Bureau also finds the platform to be better for historical documentation. Anyone on the team can reference past posts to see why the company made a specific decision, understand the context, know the stakeholder, and see the results.

The ‘threads approach’ isn’t as extreme as Jeff Bezos’ memo culture, but both systems guide employees to consolidate thoughts and create a system of record with the intent of future use. 

Empower a collective of leaders to be the voice of the company

When you’re not sharing an office with your team, it’s impossible to have the same type of leadership presence. Look to senior leaders across your company to enable a safe and supportive feedback loop. 

In addition to communicating with the Handshake team consistently and often, Lord developed an extended leadership team (XLT) in 2020 to help reinforce key messages to the greater organization and open more gateways for two-way communication. The group is comprised of its top 20 percent of directors and senior managers,

“As we’ve grown, it’s become even more important that our extended leadership team plays an active role in relaying information to their teams and also sharing team sentiment upward to inform decision-making,” said Lord. “We now cover key strategic updates, cultural decisions, and personnel decisions with this larger body before sharing them with the whole company.” It’s one of Handshake’s best ways for understanding what’s resonating with its team members. 

When replacing real life with online events, make them interactive

“We’ve seen a massive uptick in companies hosting online events,” said Whitney Stoner of Whitney Fusion Events, an event production company based in the San Francisco Bay Area.

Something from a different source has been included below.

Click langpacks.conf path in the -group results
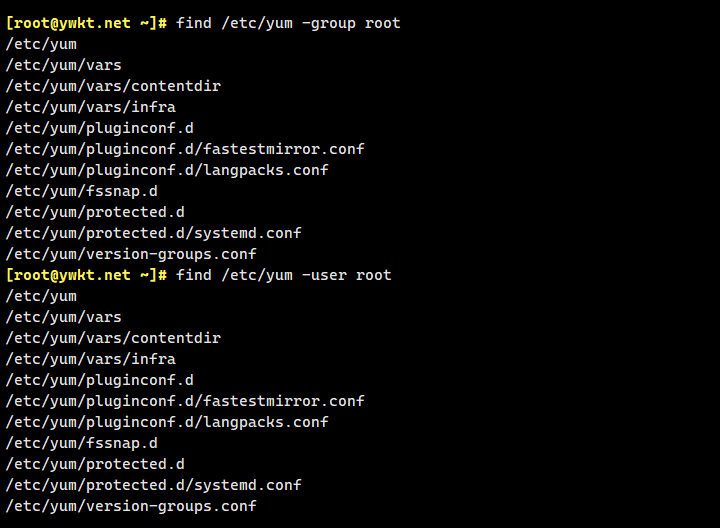 coord(167,170)
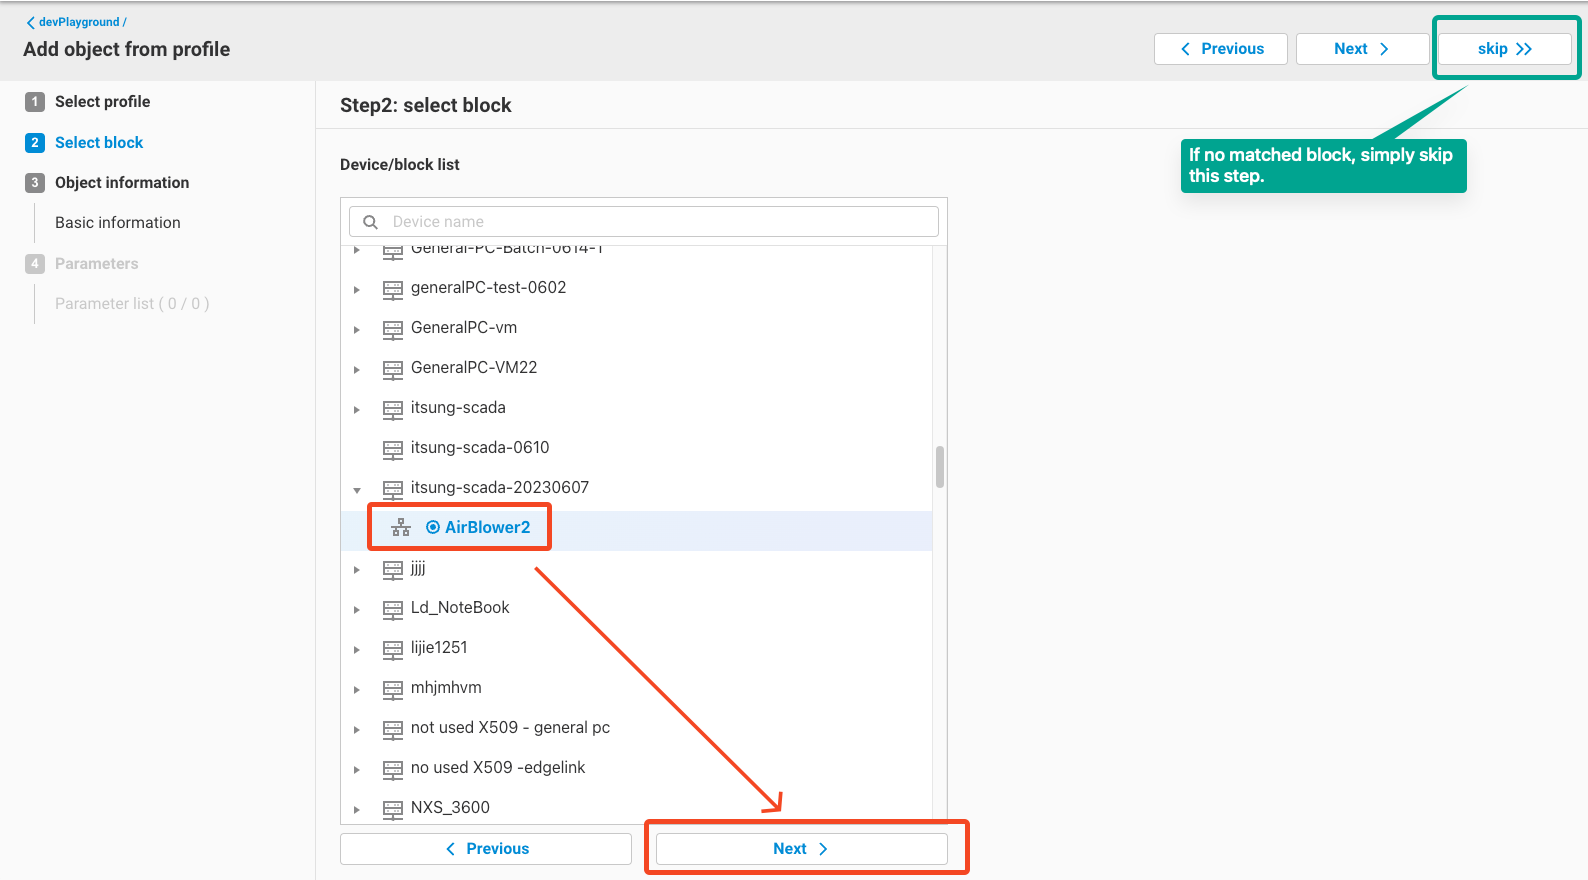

True has worked with the company on its events for entrepreneurs, including True Founder Camp, for more than a decade. 

Last year, Stoner and her team began using Welcome, a new platform for hosting interactive, virtual events, in order to recreate the kismet of attending a conference and, say, meeting a stranger with whom you have something in common in the lobby or at a mixer. 

“You don’t want online events to feel like you’re watching TV or a webinar,” said Stoner. She noted that one of the biggest challenges with virtual event hosting, for event producers and executive teams looking to recreate cultural experiences, is keeping people engaged. 

“Whether you’re hosting an all-hands meeting or a company holiday party, you can create interaction by sending attendees engagement kits to open during the event,” said Stoner. “Have your event speaker invite attendees to use the pour-over coffee set in their engagement kit to go make a fresh cup of coffee and return to their laptop in 15 minutes. Or, do a stretching exercise together.” 

Stoner’s best advice for entrepreneurs hosting online events for their employees is to keep it short and view events as a series. Shorten online events to a third of the time you’d spend if you were in person to keep the team engaged. “Shorter content segments is key,” said Stoner. 

She also suggests building upon content from week to week. Create a connective thread between recurring online events for engagement and accountability. 

“For a founder, that might be giving employees a question to think about and asking them to bring their answer to the following week’s standup or all-hands,” said Stoner. By linking event content together over time, you can turn one-off moments into thoughtful experiences that align with your culture and leave your team members feeling connected.